The transition to hybrid-cloud introduces new challenges, like the many individual services on a smart watch pulling data from a plethora of sources, but hyper-scaled to serve millions of clients. Established services in an on-premises data center need to be easily accessible to cloud application containers, such as when a cloud-native shopping cart needs to access the payment information on the PCI island in the private data center. The entire communication path needs protection with guaranteed levels of service.
Hybrid cloud requires a simple-to-use, centralized cloud networking platform built to support multiple operator personas—NetOps, DevOps, and CloudOps—to manage a constantly changing constellation of services, data sources, and connections. Historically, provisioning a new application required a handshake between DevOps and NetOps, with NetOps configuring the network before DevOps could deploy the application. This was a manual, error prone process, assuming static dependencies, thus reducing the velocity of change. Thankfully, the increasing adoption of Infrastructure as Code (IaC) tools is helping automate and simplify management of the complex interactions among data centers, hybrid-clouds, networks, and compute infrastructure.
Infrastructure as Code Is the Operational Link Between DevOps and NetOps
IaC automation capabilities are critical for DevOps teams for automating provisioning of cloud infrastructure. DevOps teams can rely on a consistent automation model for infrastructure and workloads across the edge, co-locations, data centers, and public clouds. Depending on the desired outcome, IT teams can leverage IaC tools such as HashiCorp Terraform and Red Hat Ansible, interacting with either Cisco Nexus Dashboard for managing cloud networking services or through Cisco Intersight to manage compute resources.

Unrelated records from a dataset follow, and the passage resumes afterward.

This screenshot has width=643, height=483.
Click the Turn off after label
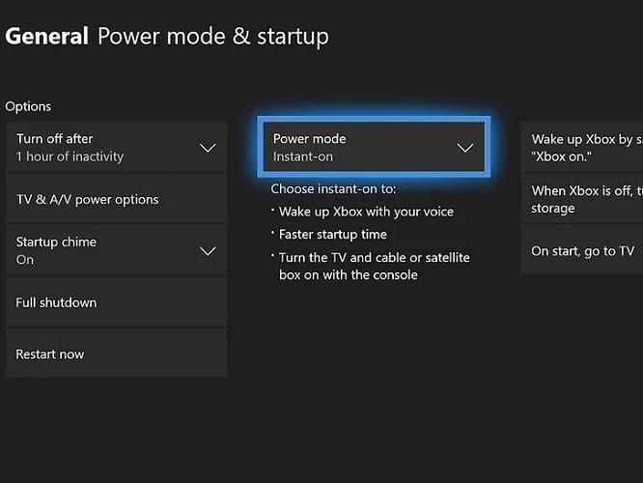[x=54, y=139]
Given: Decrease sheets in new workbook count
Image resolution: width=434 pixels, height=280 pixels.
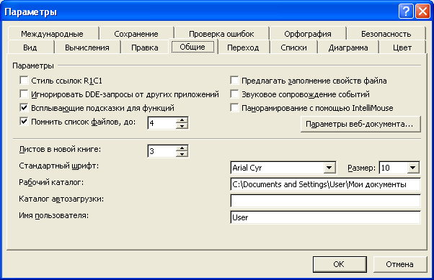Looking at the screenshot, I should (182, 154).
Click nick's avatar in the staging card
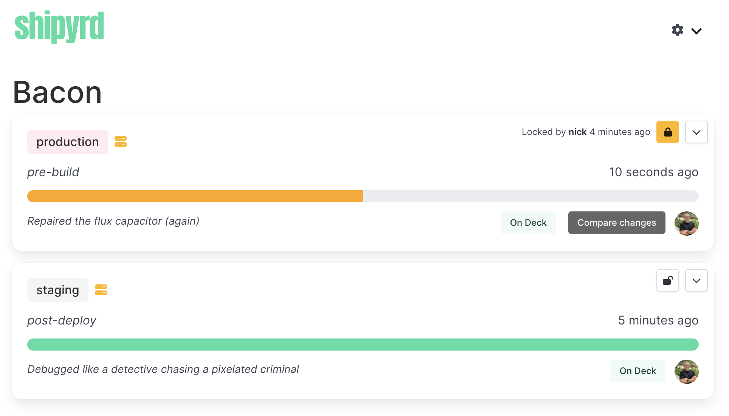This screenshot has width=729, height=416. (686, 372)
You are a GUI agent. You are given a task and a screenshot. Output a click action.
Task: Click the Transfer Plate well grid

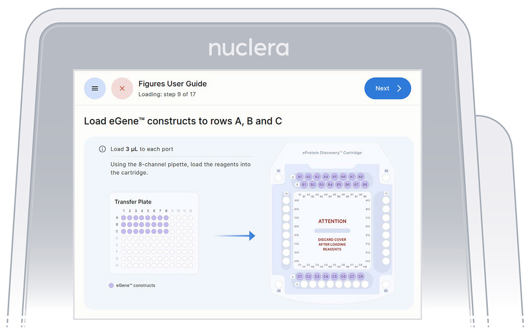pos(154,238)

NetOps can now expose infrastructure services for consumption by the DevOps and CloudOps teams via the Cisco Nexus Dashboard. Using HashiCorp Consul Terraform Sync with Nexus Dashboard, DevOps can directly drive the infrastructure changes needed for application deployment and management while enabling NetOps to monitor the progress in real time, across the global infrastructure. This is made possible by the automation capabilities of Cisco Nexus Dashboard enabling rapid deployment of services, CI/CD pipelines, and seamless collaboration between DevOps, CloudOps, and NetOps.
Take, for example, a Development Team working with the Nexus Dashboard owner to package connectivity permissions for a hybrid-cloud application in an IaC Plan/Playbook. NetOps can use Nexus Dashboard to define the secure connections needed for the application to function among clouds and on-premises services—and only those services. This alleviates the need for DevOps to define and keep track of the network permissions needed for the application. DevOps can make functional changes to a Plan/Playbook using the existing infrastructure and connectivity requirements or NetOps can add new resource connections as needed for updates.